Absence of a decrease in Ki67 early in treatment might be predictive of therapeutic failure. For example, in the IMPACT trial (16), the value of Ki67 after 2 weeks of endocrine therapy had a stronger association with time to recurrence compared with pretreatment Ki67 level; moreover, association between pretreatment Ki67 level and time to recurrence was not statistically significant in a multivariable model that included both the pretreatment and 2-week Ki67 values (27). Given that the 2-week value results from the pretreatment value, which has prognostic importance, and the change over 2 weeks, which has predictive importance, this observation suggests that the 2-week value integrates both these effects and thereby provides an index of the residual risk after endocrine therapy. The possible advantage of measuring 2-week Ki67 instead of pretreatment Ki67 is under evaluation in the 4000-patient Peri-Operative Endocrine Therapy for Individualizing Care (POETIC) window-of-opportunity study (28).
Using tumor samples accrued from a phase II neoadjuvant trial with letrozole (29), Ellis et al. (26) identified a group of patients in whom the proportion of tumor cells positive for Ki67 was 10% or greater after 4 weeks. As predicted from this relatively high on-treatment value, these patients were very unlikely to be in the PEPI zero category (defined by pathological tumor size ≤5 cm, node negative, Ki67 ≤2.7%, and ER >2 Allred score after endocrine treatment) for which treatment without chemotherapy could be considered. Taken together with the previously published results (26,27), these data suggest that Ki67 evaluation at an early time point can be used to triage ER-positive patients away from neoadjuvant endocrine therapy to neoadjuvant chemotherapy.
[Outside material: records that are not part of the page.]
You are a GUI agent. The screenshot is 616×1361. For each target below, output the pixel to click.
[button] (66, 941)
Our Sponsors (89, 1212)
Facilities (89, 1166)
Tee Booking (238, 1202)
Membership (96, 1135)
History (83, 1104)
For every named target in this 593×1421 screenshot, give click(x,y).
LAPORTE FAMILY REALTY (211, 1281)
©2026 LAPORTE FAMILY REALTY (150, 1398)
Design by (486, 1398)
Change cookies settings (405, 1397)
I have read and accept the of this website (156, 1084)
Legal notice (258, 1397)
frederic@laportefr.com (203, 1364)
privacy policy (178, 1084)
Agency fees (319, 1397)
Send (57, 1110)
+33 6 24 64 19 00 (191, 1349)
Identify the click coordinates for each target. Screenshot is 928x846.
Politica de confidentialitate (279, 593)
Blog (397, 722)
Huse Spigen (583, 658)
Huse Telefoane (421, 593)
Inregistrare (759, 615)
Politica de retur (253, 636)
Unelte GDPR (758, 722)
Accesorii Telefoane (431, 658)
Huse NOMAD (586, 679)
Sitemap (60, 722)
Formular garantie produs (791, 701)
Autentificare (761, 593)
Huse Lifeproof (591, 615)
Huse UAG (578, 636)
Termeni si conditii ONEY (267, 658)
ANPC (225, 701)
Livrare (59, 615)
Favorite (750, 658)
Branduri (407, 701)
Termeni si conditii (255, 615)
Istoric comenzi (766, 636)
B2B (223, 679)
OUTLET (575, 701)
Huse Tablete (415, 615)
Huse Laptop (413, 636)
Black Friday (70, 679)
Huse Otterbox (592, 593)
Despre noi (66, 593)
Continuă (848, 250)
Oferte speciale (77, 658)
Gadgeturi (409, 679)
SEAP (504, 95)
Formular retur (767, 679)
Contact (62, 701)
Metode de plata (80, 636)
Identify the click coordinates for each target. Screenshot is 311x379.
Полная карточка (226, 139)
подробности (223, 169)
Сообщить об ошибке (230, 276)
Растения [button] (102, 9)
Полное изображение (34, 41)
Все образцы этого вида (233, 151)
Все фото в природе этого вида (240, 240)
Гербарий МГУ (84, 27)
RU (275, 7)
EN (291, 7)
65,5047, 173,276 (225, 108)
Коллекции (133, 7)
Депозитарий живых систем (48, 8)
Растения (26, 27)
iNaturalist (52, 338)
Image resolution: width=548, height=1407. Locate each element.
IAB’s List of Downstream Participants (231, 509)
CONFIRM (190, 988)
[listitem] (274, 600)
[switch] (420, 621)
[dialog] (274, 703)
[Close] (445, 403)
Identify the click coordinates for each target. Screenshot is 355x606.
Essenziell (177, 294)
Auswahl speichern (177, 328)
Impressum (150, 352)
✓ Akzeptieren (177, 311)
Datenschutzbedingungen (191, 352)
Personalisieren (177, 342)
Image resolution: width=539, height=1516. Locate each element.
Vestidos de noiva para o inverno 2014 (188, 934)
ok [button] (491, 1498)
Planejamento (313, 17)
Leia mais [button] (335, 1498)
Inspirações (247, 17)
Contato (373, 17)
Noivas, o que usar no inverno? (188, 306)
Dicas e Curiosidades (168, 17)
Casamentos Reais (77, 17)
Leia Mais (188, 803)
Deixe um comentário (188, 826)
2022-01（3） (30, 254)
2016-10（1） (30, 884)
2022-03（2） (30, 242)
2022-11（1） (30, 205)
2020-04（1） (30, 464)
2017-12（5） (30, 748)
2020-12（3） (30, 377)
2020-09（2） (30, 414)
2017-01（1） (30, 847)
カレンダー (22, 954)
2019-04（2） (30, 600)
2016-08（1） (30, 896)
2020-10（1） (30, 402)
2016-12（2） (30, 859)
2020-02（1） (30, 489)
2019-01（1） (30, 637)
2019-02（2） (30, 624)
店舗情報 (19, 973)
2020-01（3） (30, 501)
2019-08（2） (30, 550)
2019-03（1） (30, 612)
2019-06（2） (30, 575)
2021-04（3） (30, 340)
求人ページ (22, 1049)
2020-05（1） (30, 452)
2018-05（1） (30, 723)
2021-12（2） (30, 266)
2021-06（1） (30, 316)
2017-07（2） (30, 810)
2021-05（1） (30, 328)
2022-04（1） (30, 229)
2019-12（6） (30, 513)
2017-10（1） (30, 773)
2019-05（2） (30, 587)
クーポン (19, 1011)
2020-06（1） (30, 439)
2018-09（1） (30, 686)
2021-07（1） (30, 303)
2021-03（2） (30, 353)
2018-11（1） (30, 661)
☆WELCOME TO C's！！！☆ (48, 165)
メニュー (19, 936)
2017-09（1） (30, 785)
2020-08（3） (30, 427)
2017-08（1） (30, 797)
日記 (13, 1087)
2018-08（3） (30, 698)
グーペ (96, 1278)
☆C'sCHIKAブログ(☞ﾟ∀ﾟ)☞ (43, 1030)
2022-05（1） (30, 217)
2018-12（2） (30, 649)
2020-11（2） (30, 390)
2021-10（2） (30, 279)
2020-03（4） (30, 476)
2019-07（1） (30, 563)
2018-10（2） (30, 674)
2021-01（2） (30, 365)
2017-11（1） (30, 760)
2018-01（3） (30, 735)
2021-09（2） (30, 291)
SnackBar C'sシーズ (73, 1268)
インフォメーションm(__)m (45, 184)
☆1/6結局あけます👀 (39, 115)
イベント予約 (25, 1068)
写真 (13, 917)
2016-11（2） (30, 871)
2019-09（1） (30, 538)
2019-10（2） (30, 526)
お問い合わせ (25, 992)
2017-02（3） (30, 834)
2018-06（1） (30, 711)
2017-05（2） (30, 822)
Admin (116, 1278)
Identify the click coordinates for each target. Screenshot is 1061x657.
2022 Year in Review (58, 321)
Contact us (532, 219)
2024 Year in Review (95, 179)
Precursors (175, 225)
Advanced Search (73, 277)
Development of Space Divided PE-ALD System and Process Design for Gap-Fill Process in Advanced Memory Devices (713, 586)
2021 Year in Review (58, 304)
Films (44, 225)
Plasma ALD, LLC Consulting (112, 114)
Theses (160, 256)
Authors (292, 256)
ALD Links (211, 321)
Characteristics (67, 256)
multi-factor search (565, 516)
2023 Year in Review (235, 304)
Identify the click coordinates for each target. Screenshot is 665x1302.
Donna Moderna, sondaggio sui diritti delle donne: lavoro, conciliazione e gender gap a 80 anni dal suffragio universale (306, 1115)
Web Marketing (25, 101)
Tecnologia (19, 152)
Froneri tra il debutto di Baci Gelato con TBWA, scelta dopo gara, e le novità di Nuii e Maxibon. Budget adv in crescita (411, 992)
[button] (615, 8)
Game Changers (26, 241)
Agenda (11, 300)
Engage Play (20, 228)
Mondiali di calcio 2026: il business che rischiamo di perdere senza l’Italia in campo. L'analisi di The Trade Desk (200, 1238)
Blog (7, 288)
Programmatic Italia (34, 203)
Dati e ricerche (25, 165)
These investigators are prospectively validating this finding in an extension of the Z1031 trial (cohort b; trial registration number NCT00265759).
One main objective of many neoadjuvant trials is to provide evidence of activity of a new therapeutic agent. If Ki67 reduction is to be used as a pharmacodynamic or primary endpoint, then patients whose tumors have relatively low Ki67 at diagnosis are unlikely to be informative because they have little potential to be suppressed. It is also unlikely that such patients could benefit from additional therapy, even if it were predicted to work, because of their excellent prognosis. Proposals have therefore emerged that these patients should be excluded from such trials.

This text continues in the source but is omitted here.